Menurutnya meski efek rupiah terjadi di semua maskapai, ia mengklaim posisi dan kondisi Air Asia Indonesia masih cukup baik. Ia beralasan Air Asia masih punya penopang pendapatan yang tidak terkena imbas pelemahan rupiha. Sebab, sebagian besar rute yang dimiliki adalah rute internasional yang pendapatannya dalam dollar AS.


Tahun depan, maskapai berbiaya murah ini justru menargetkan bisa mendongkrak pendapatan. Caranya adalah dengan mendorong wisatawan masuk ke beberapa jaringan destinasinya yang tersebar Asia.

Soal beban pembelian pesawat yang Air Asia lakoni sepanjang tahun ini, Audrey tetap yakin ditengah rupiah yang masih tergerus, perusahaan ini masih mampu memenuhi kewajiban. Menurutnya kontrak yang sudah dijalin harus tetap dilaksanakan.

Catatan saja, di 2013 ini, Air Asia menambah 10 pesawat Airbus A320 secara leasing. Namun pihak AirAsia tidak mau membuka nilai sewa pesawat ini.
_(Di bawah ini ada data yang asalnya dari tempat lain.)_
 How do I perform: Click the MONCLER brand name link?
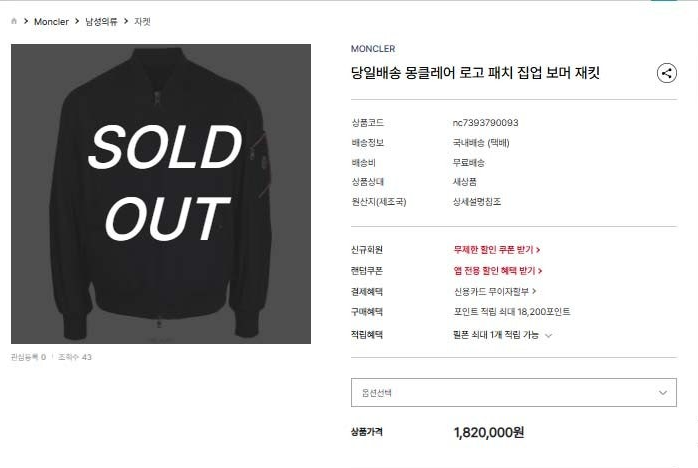(373, 49)
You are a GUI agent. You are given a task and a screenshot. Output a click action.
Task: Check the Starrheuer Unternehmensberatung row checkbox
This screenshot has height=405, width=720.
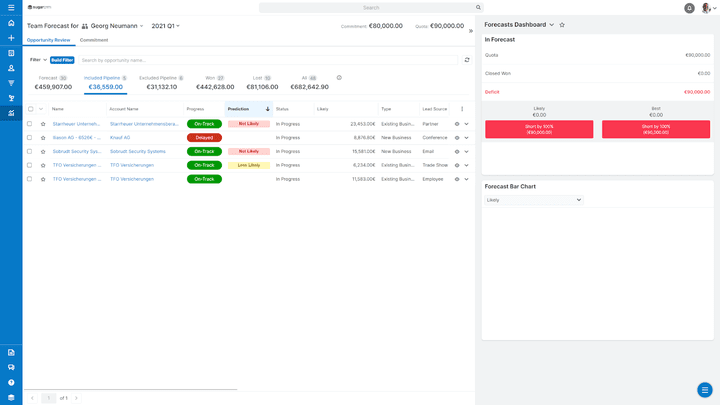30,124
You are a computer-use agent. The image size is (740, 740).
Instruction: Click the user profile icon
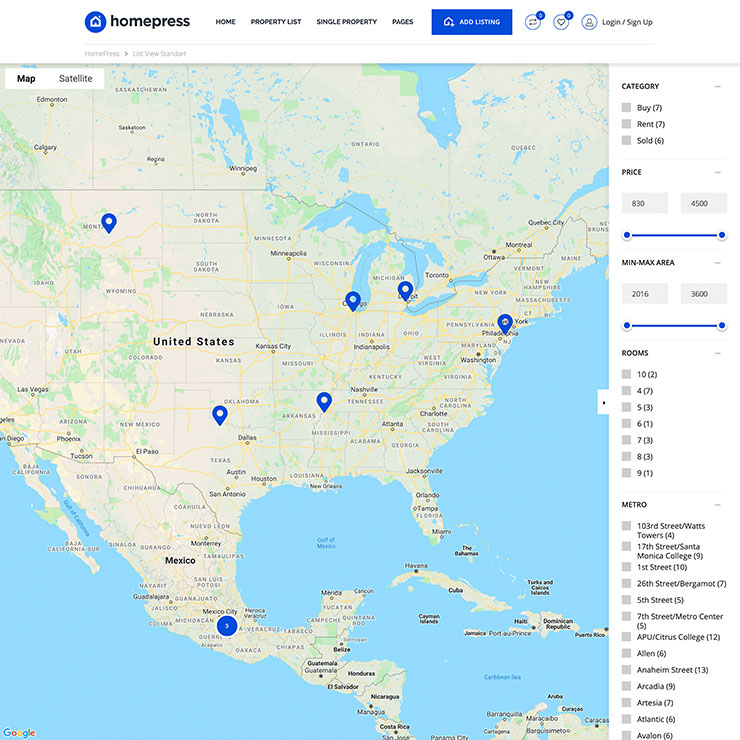[589, 22]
Langkah lainnya dengan menggenjot pendapatan diluar sektor perbangan seperti kargo. “Saat ini pendapatan diluar penerbangan menyumbang 20% dari total pendapatan Air Asia,” imbuhnya.Sementara itu, maskapai yang dalam beberapa tahun ini membuat tercengang jagat penerbangan akibat pembelian pesawat besar-besar, Lion Air, mengklaim tidak terlalu khawatir terhadap kondisi rupiah. Manajemen maskapai ini mengaku bahwa kondisi rupiah yang loyo sudah masuk dalam perhitungan risiko perusahan.

Tanpa menyebut besaran utang yang harus dibayar, Adhitya Simanjuntak, Sekretaris Korporat PT Lion Mentari Airlines bilang bahwa pembayaran pembelian pesawat akan tetap terlaksana sebagaimana mestiknya. "Kami sudah mengantisipasi dari jauh hari. Hitungan kami masih masuk walaupun kurs dollar sudah mencapai Rp 12.000,” paparnya kepada KONTAN.
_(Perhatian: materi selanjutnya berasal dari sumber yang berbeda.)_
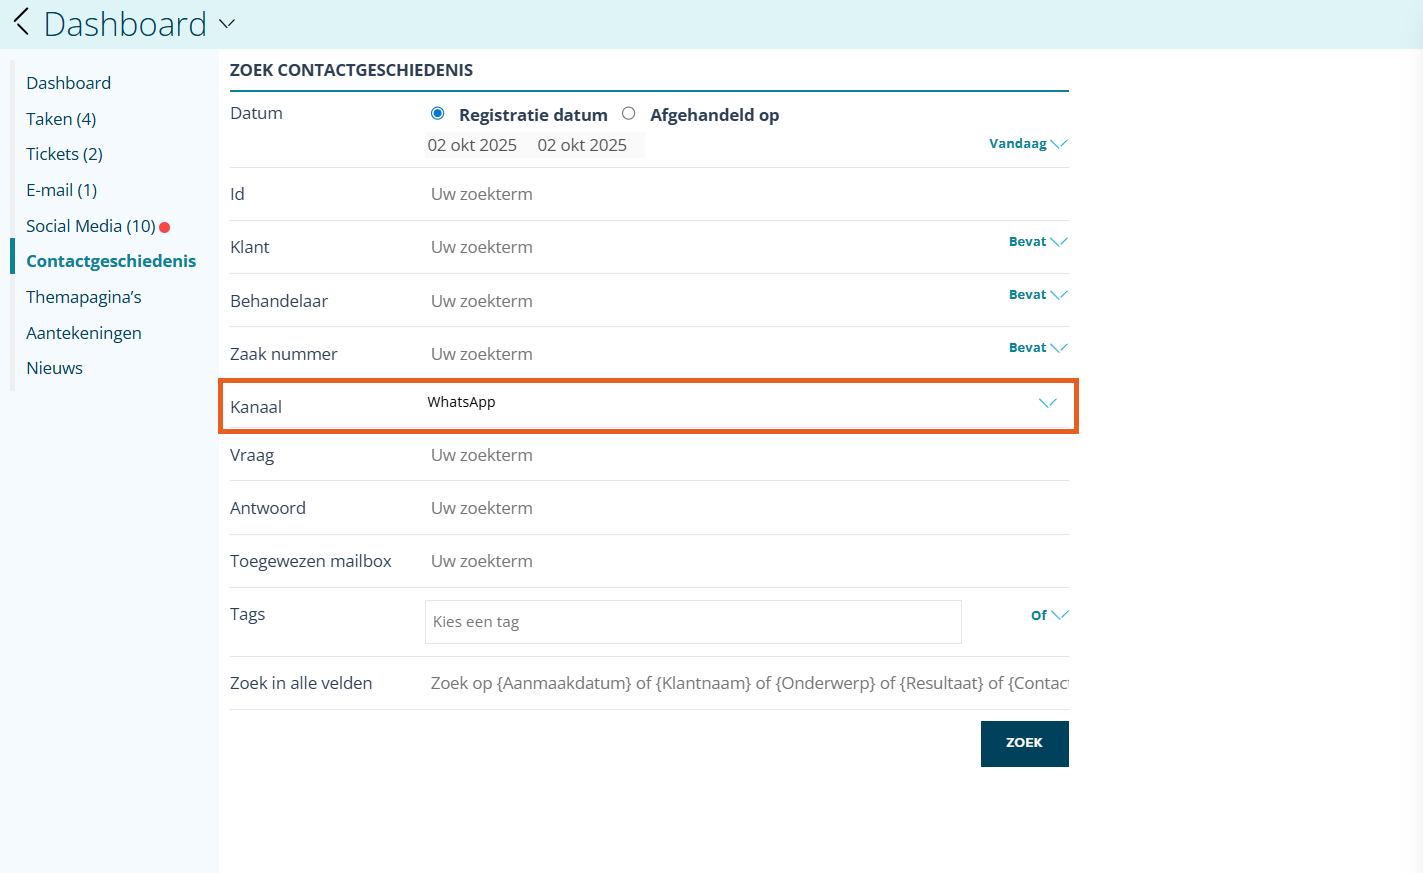
Task: Expand the Kanaal WhatsApp dropdown arrow
Action: pos(1047,403)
Asal tahu saja, maskapai milik Rusdi Kirana ini pernah membeli 230 Boeing 737 senilai US$ 22,4 miliar di 2011. Setahun kemudian membeli lagi sekitar 234 pesawat Airbus dengan total nilai US$ 23,8 miliar.
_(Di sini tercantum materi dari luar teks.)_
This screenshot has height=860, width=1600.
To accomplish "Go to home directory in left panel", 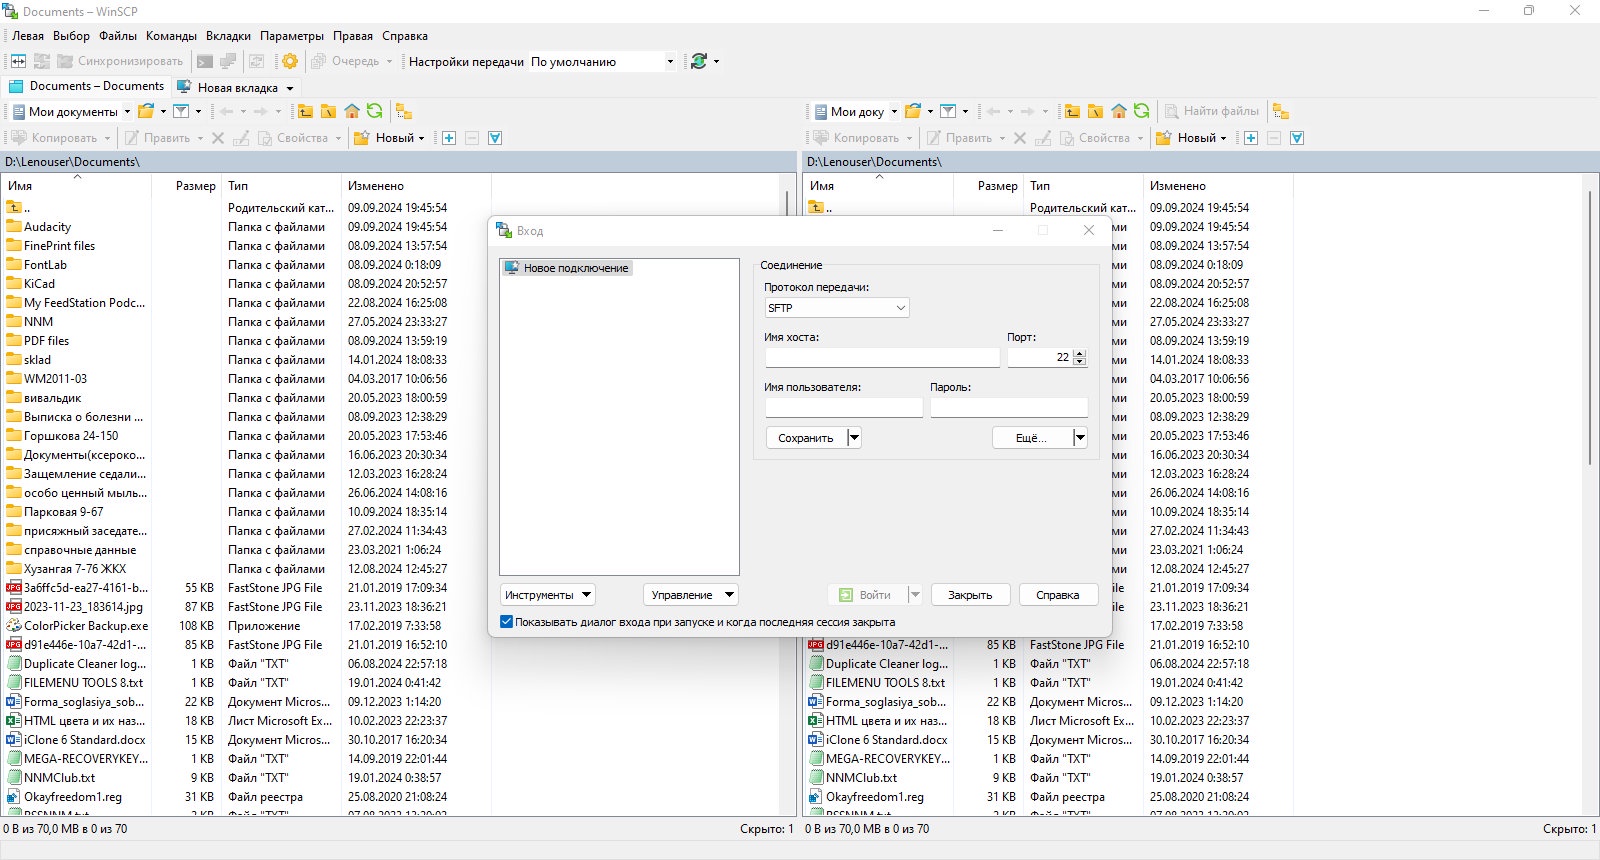I will [351, 111].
Tahun ini, meski dibantah, Lion dikabarkan sudah membeli 50 pesawat Bombardier tipe CS300 senilai US$ 3,6 miliar. "Sampai sekarang belum ada tindak lanjutnya," tulis Edward Sirait, Direktur Umum Lion Air ke KONTAN. Yang jelas, Lion Air tahun ini mendatangkan sekitar 38 pesawat.

Kondisi yang tidak jauh berbeda juga terjadi di PT Garuda Indonesia Tbk (GIAA). Hendrito Harjono, Direktur Keuangan Garuda Indonesia memastikan hingga saat ini agenda pembelian pesawat masih sesuai dengan jadwal. Adapun efek rupiah yang kurang tenaga masih bisa Garuda kompensasi dengan pendapatan dari mata uang dollar AS.

Pujobroto, Vice President Communication Garuda Indonesia menjelaskan lebih lanjut komposisi pendapatan Garuda adalah sekitar 55% dari mata uang rupiah, dan 45% dari dollar AS.

Namun ia mengakui kalau efek pelemahan rupiah berpengaruh terhadap biaya operasional Garuda. Lantara sekitar 60% dari biaya operasional berdenominasi dollar AS. Seperti untuk membayar sewa pesawat biaya pembelian bahan bakar, pembelinan suku cadang pesawat atau biaya pendaratan.